Family decision, with the central question being: Will the child's independent movement be increased (facilitated) by the cane?

Consult OT and PT 
When consultation is needed, information gained from these professionals will assist the 0&M instructor with teaching proper positioning and handling for that specific child. (Often dependent upon child's muscle tone, balance, fluency of motor movements, and wherever their source of control for using the cane is.)

What to Expect from the Child
Initially, movements of the cane and body will be exaggerated until practice makes for more effective motor schemes. Children typically want to check out what the cane is hitting by using their hands. A change in cane position demands a change in thought. The child's age and stage of development—as well as the parents' expectations—will drive the curiosity, purposeful use, and skill proficiency with the cane.

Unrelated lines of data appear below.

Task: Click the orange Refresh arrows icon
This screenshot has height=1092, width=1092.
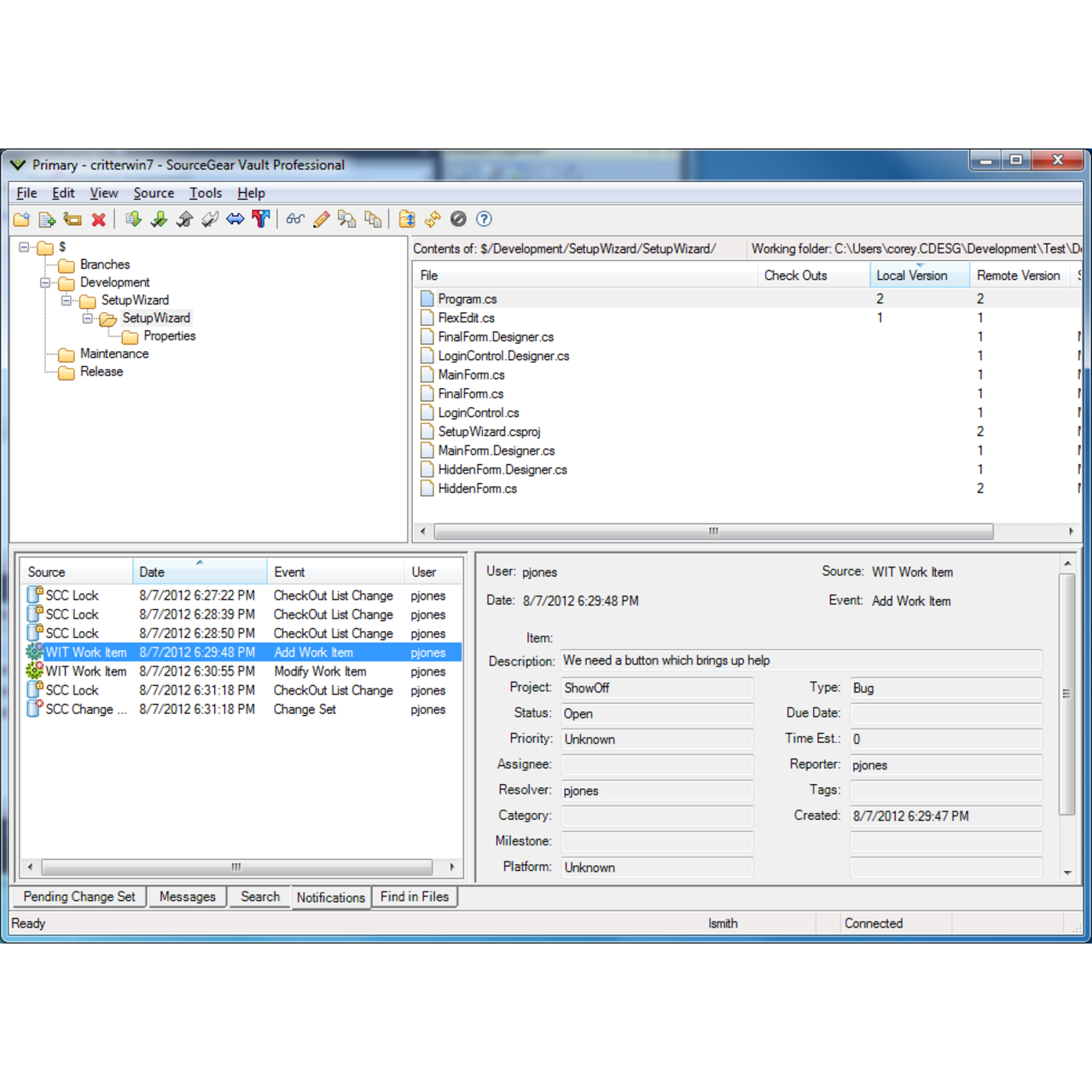Action: click(x=433, y=219)

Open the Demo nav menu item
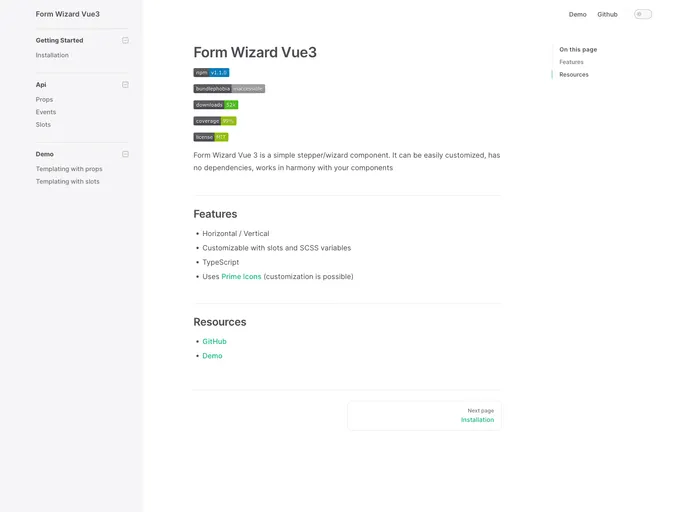[578, 14]
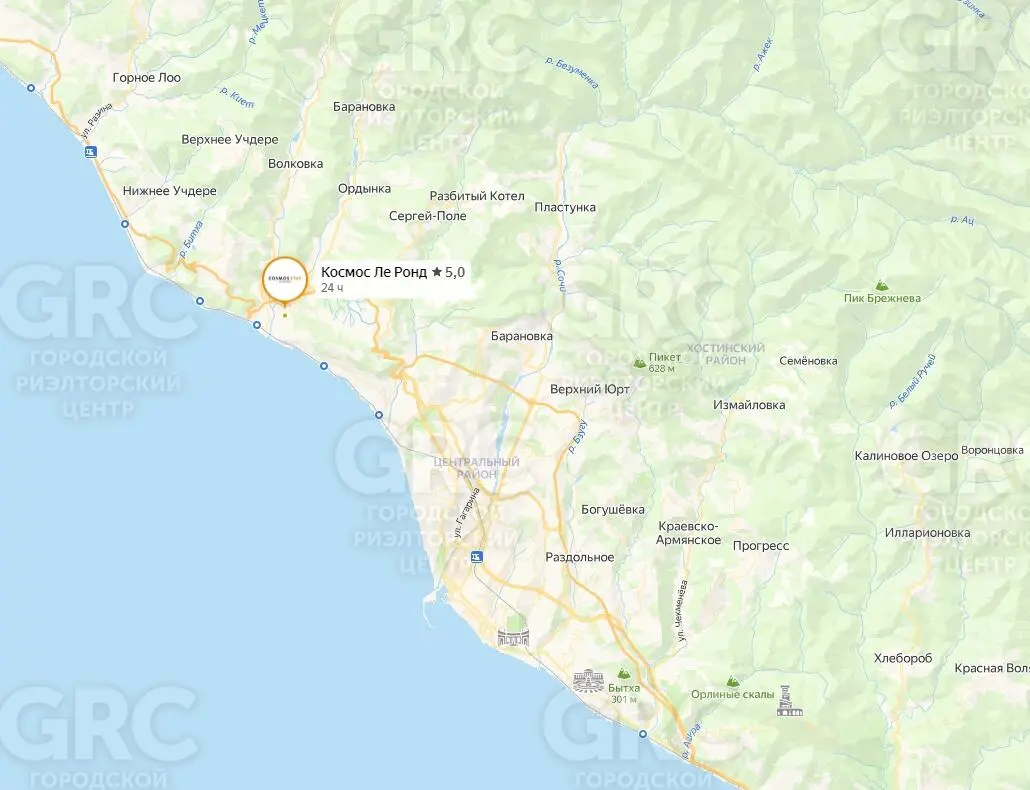1030x790 pixels.
Task: Click the Хостинский район district label
Action: point(725,354)
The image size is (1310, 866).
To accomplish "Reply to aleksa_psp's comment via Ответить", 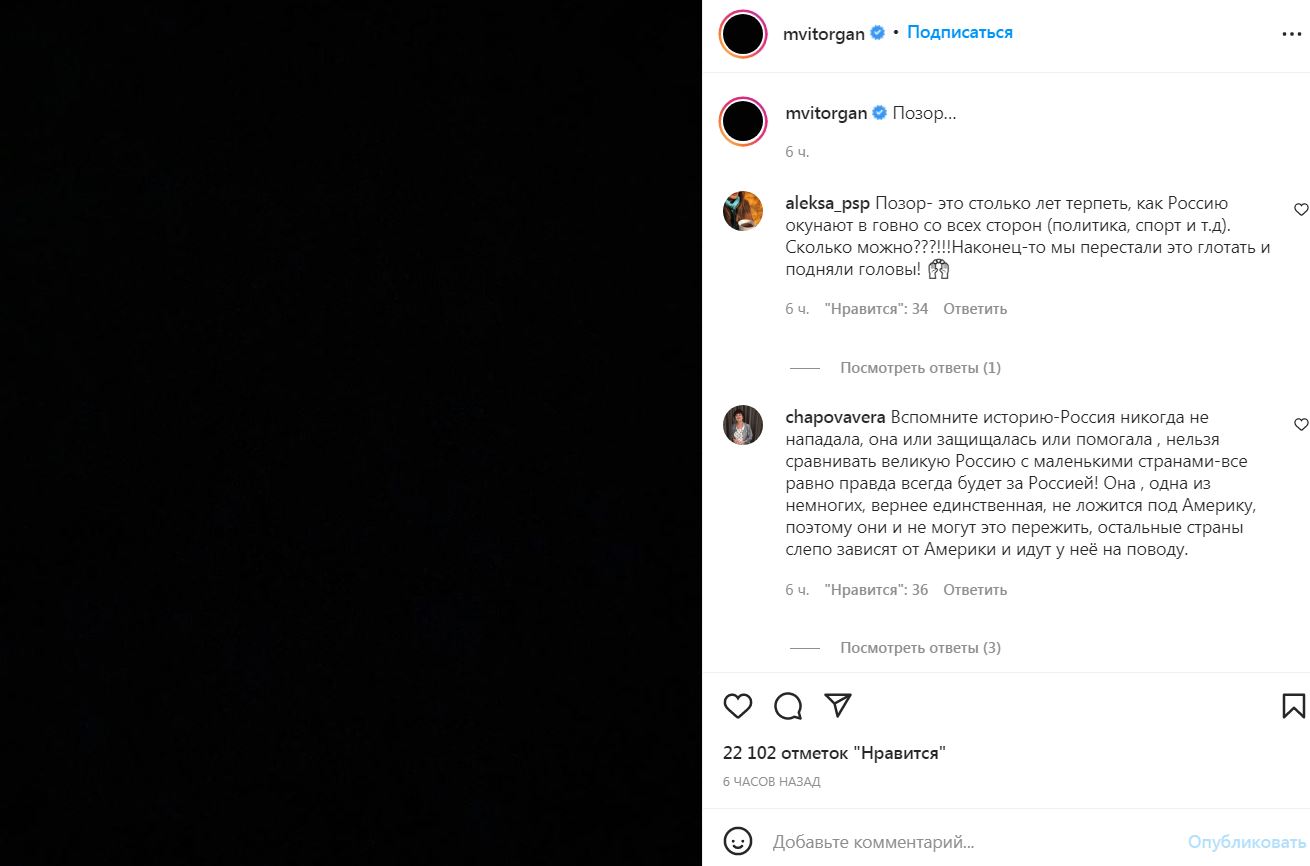I will coord(975,309).
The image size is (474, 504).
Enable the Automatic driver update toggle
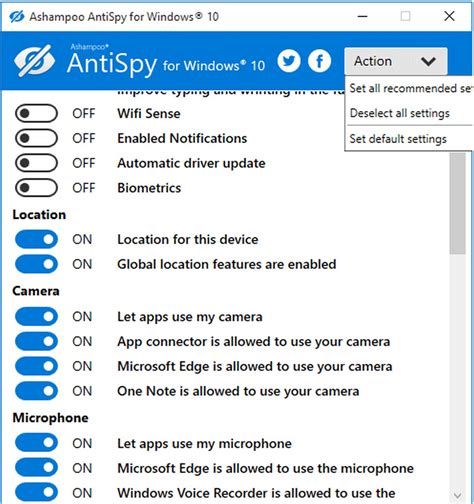tap(36, 163)
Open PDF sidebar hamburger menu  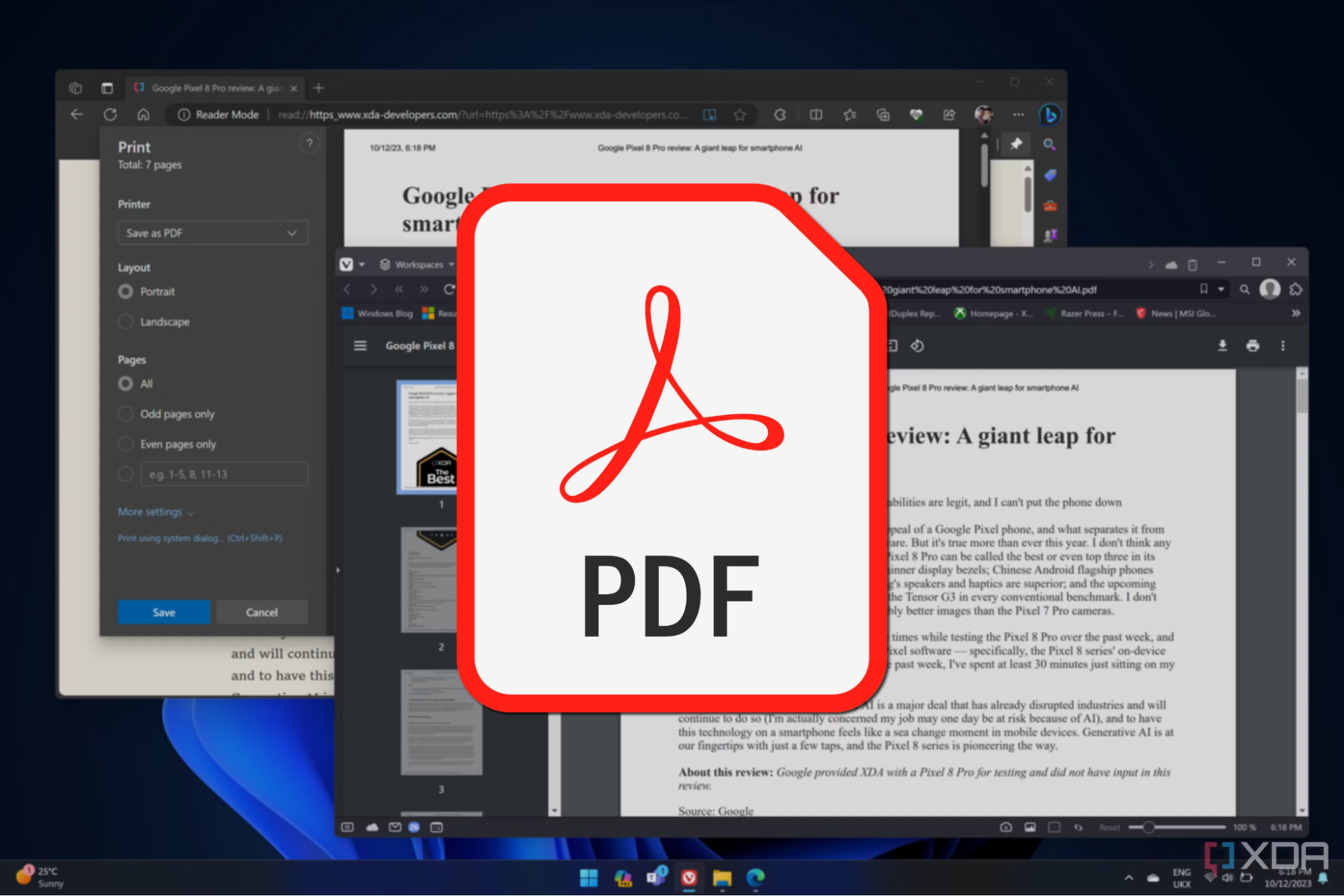click(360, 345)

Characteristics of the Cane: What Can It Do? 
The cane is a tool that performs many functions. It can inform, explore, inspect, detect, protect, and, most of all, facilitate getting to know and moving in the world. To illustrate, the cane is more than a "windshield wiper" on the world. It is the "steering wheel" that can be manipulated to where the traveller wants to go. It is "headlights" giving preview of what's ahead. It is the "bumper" protecting from unexpected encounters. It is the "antennae" receiving resonance information from the sound space world. It is the "tires," adjusting to the terrain and providing a smoother, more stable "ride." And it is the "sideview mirror" giving peripheral protection, whenever the traveller needs to circumvent an object. Like the car, the cane is as effective as the "driver," who is vulnerable to speeding and must obey the laws of the road. But mostly the cane gets you where you want to go.

This fun analogy was used to punctuate the varied uses of the cane.

Thinking of fun, what child is not fascinated by a "stick?" It "connects" the child to the ground in a way that is fun. When walking, it seems natural to hold a stick and "touch the world." Therefore, it is the most natural thing for the blind child to be using a cane.